What is being asked:
Starting with the line that contains "This screenshot has width=1248, height=596." and going on through the line that contains "coord(17,79)", write out those lines from the listing again with "sidebar" swapped for "side panel". Leave everything else in them unchanged.

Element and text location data
=======

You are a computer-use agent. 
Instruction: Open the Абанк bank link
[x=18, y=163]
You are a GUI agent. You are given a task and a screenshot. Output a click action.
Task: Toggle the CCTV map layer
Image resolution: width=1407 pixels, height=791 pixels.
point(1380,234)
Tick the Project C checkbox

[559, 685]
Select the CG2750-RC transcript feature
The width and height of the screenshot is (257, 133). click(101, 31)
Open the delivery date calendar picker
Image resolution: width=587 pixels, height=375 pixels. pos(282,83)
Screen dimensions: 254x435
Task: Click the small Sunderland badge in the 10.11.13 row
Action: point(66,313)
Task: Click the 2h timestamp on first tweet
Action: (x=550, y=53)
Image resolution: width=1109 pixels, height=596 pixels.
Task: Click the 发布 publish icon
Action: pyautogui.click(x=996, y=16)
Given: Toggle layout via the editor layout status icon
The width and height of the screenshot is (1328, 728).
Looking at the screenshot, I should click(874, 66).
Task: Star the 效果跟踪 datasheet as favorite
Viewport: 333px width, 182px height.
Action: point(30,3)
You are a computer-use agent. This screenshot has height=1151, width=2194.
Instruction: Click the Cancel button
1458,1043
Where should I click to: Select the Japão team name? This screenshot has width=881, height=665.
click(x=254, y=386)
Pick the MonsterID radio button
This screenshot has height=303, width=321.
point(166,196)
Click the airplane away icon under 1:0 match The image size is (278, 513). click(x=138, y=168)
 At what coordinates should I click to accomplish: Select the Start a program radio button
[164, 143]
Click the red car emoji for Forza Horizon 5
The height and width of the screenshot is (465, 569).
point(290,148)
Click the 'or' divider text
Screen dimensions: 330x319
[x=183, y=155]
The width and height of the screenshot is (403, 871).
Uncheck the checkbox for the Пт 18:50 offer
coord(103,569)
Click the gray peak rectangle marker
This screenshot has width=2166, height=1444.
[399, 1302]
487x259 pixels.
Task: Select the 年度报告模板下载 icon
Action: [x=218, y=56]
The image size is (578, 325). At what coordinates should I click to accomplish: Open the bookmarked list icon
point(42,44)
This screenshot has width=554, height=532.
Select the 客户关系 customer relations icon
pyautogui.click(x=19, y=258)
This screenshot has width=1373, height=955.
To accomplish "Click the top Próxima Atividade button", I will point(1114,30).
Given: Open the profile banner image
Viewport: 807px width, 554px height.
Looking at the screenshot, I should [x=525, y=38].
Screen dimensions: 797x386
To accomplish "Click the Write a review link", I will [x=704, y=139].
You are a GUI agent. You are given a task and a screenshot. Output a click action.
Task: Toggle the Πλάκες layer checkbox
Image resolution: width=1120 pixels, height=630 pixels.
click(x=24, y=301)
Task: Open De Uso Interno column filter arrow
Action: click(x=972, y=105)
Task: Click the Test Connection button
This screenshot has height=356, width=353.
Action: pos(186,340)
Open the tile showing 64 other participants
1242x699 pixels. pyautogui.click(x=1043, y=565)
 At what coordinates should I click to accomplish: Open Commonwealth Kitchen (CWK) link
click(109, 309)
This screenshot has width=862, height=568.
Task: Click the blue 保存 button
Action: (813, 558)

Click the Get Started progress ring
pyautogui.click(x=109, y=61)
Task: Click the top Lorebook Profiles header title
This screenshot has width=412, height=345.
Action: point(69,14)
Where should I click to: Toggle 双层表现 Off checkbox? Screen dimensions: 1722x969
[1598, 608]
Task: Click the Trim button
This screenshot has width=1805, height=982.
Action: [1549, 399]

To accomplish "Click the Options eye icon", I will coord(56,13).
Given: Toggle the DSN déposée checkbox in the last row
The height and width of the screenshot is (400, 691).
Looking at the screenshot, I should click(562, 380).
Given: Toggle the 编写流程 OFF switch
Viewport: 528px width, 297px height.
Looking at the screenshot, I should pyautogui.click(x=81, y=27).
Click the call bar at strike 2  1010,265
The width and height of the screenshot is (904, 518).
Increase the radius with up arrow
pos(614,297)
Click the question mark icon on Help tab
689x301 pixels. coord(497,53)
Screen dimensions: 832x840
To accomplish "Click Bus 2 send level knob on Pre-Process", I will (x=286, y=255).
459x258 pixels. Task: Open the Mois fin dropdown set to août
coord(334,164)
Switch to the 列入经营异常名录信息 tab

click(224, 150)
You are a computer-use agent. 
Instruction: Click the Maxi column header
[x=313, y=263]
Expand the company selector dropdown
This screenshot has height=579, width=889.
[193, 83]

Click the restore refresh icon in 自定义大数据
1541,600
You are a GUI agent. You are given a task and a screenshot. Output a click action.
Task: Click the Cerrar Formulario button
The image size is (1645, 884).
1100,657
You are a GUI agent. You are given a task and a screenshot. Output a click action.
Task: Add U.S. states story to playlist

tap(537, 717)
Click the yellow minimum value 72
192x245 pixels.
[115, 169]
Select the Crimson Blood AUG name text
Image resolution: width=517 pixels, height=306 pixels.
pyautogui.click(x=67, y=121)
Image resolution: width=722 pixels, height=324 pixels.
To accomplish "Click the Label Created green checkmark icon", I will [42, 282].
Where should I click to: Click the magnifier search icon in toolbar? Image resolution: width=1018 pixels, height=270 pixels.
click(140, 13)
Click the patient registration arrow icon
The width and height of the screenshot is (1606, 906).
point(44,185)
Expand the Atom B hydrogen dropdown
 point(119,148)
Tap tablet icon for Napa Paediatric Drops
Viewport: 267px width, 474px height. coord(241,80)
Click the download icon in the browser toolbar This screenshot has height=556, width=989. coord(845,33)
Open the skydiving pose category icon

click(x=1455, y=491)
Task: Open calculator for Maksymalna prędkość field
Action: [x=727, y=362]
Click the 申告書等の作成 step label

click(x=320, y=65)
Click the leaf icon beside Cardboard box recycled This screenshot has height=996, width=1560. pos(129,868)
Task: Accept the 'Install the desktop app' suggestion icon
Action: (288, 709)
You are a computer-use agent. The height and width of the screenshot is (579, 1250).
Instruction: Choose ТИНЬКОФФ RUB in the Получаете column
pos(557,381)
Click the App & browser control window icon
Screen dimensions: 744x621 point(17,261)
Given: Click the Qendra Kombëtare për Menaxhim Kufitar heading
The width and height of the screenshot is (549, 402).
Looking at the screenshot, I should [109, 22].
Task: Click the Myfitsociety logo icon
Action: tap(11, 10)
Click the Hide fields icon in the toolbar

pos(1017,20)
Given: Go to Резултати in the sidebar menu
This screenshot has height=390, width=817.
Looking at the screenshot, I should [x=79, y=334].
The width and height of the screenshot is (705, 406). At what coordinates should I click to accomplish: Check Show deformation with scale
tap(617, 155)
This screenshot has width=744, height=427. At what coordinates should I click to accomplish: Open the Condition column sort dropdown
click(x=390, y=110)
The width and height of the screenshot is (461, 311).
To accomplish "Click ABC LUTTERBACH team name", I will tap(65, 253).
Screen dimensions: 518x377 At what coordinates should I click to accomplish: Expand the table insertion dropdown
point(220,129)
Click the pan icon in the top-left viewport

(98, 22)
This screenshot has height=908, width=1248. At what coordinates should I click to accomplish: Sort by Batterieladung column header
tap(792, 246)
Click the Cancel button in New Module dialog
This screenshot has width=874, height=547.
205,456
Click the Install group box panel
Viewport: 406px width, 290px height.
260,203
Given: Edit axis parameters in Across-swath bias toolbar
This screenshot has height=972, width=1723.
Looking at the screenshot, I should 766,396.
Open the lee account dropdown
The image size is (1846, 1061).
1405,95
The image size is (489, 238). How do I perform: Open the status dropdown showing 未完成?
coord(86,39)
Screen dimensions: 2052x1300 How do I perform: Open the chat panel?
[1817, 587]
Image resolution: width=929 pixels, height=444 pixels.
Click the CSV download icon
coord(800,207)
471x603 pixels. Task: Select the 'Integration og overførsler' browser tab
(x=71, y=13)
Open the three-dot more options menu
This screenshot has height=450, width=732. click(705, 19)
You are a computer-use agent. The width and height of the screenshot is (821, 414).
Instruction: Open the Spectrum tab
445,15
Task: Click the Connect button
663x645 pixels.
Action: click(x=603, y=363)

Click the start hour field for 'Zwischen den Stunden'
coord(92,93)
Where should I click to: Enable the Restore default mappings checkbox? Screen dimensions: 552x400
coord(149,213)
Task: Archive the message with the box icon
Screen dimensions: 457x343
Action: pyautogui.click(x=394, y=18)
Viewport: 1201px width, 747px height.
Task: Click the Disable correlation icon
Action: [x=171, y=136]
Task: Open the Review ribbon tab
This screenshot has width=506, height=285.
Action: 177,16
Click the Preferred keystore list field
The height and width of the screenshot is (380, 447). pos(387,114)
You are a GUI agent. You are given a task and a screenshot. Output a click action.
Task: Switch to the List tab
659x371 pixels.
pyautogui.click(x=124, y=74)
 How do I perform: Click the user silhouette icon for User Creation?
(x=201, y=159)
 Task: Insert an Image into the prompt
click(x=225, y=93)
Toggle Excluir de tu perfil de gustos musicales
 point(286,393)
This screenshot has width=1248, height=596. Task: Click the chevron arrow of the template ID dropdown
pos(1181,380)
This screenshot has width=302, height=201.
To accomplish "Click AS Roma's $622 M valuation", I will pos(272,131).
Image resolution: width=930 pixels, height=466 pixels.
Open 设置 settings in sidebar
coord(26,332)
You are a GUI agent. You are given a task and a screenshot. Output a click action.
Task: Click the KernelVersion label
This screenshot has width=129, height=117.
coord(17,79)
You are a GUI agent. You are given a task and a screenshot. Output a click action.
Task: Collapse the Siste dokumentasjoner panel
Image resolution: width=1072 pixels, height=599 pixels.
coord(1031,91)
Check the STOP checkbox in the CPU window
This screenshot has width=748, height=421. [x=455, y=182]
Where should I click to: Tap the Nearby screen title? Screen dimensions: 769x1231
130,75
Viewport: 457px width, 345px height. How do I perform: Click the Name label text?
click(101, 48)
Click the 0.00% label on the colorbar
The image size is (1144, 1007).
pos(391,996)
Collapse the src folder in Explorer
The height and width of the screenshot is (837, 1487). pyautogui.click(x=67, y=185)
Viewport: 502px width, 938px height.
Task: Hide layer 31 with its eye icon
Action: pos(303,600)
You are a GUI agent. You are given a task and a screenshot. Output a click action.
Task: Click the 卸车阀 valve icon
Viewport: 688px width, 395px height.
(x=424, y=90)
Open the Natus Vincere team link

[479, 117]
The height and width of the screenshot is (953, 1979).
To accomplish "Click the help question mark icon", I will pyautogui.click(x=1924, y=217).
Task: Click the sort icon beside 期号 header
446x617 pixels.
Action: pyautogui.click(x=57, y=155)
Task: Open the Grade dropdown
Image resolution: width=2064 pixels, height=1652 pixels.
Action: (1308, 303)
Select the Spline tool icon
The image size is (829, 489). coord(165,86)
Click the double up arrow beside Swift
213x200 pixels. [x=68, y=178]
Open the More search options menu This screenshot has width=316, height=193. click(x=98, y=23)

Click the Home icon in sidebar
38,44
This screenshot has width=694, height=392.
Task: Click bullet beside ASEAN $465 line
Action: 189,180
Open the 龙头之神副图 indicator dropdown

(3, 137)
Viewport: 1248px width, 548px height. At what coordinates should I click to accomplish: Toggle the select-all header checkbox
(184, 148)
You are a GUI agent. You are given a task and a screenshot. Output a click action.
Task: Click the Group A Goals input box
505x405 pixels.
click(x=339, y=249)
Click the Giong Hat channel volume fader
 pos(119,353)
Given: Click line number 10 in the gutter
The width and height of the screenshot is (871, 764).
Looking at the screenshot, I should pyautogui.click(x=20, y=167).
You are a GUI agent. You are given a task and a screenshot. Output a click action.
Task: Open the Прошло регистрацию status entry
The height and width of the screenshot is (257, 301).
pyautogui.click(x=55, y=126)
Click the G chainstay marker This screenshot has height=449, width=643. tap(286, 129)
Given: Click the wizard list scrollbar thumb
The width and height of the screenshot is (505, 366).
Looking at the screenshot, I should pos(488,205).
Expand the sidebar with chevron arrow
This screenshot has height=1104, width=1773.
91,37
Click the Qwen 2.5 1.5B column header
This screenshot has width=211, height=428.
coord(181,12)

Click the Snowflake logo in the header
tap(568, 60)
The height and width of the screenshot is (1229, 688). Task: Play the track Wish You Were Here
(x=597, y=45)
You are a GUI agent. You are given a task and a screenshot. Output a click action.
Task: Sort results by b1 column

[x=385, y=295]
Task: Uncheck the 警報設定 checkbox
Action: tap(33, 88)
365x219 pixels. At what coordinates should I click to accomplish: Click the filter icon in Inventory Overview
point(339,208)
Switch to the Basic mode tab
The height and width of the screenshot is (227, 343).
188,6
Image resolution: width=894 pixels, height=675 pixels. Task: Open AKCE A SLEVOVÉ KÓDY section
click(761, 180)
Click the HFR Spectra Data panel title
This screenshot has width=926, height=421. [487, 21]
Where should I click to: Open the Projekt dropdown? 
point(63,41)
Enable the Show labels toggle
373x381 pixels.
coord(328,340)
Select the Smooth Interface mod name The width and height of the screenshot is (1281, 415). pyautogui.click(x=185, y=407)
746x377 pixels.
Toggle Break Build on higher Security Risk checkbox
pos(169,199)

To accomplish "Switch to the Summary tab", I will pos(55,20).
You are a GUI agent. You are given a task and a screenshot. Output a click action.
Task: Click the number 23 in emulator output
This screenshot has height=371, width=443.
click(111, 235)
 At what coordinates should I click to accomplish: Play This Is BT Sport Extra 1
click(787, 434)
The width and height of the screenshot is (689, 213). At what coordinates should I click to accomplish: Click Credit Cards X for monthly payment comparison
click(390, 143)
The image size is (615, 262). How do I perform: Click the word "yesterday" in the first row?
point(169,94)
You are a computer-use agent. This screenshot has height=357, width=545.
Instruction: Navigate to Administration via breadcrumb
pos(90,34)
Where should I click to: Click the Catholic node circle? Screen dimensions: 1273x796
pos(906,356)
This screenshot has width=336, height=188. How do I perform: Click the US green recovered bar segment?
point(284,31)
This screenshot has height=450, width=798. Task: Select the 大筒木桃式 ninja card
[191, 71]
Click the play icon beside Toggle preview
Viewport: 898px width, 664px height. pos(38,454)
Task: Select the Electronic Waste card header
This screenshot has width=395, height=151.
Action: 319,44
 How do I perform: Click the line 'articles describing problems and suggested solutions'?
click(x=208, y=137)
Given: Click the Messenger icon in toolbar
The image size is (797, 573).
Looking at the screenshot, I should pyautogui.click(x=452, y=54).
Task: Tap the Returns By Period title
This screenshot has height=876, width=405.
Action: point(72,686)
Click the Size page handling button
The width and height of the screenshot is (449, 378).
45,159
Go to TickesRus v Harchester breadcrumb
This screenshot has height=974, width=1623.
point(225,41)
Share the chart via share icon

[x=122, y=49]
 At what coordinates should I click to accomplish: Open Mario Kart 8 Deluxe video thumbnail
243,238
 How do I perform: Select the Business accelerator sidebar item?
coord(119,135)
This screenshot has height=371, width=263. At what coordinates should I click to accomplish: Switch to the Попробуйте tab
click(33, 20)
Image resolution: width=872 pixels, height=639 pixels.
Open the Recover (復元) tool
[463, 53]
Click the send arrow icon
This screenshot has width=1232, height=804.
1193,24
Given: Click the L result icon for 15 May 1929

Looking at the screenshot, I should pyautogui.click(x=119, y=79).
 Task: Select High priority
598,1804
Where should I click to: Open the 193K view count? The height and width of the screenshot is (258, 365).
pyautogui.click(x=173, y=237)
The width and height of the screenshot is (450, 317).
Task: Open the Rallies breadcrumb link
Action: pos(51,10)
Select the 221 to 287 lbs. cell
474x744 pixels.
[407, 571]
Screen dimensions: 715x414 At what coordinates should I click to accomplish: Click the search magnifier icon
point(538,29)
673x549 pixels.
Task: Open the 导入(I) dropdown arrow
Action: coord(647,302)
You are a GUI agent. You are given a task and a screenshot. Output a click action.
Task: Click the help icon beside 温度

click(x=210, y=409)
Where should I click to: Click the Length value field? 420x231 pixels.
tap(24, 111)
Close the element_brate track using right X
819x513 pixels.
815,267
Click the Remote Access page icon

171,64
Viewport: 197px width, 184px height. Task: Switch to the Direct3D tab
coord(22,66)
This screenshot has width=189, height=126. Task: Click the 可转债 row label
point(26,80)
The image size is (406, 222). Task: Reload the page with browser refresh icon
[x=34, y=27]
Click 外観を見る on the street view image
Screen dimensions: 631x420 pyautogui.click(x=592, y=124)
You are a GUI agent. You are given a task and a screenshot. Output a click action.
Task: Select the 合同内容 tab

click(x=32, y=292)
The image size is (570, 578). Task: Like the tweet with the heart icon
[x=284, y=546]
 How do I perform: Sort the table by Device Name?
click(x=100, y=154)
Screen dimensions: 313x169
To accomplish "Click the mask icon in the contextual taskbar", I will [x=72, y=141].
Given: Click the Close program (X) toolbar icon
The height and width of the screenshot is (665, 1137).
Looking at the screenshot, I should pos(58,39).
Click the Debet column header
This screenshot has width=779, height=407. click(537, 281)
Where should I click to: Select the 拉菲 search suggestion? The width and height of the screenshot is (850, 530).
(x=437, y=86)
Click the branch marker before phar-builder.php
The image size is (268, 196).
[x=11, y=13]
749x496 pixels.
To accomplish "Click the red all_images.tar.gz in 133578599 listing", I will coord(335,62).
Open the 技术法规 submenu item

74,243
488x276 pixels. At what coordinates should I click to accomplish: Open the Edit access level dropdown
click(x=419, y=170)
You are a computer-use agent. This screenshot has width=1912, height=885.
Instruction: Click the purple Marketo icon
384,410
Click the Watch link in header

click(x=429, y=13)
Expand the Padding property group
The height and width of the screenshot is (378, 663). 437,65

=======

Result of the exercise:
This screenshot has width=1248, height=596. Task: Click the chevron arrow of the template ID dropdown
pos(1181,380)
This screenshot has width=302, height=201.
To accomplish "Click AS Roma's $622 M valuation", I will pos(272,131).
Image resolution: width=930 pixels, height=466 pixels.
Open 设置 settings in side panel
coord(26,332)
You are a GUI agent. You are given a task and a screenshot. Output a click action.
Task: Click the KernelVersion label
This screenshot has width=129, height=117.
coord(17,79)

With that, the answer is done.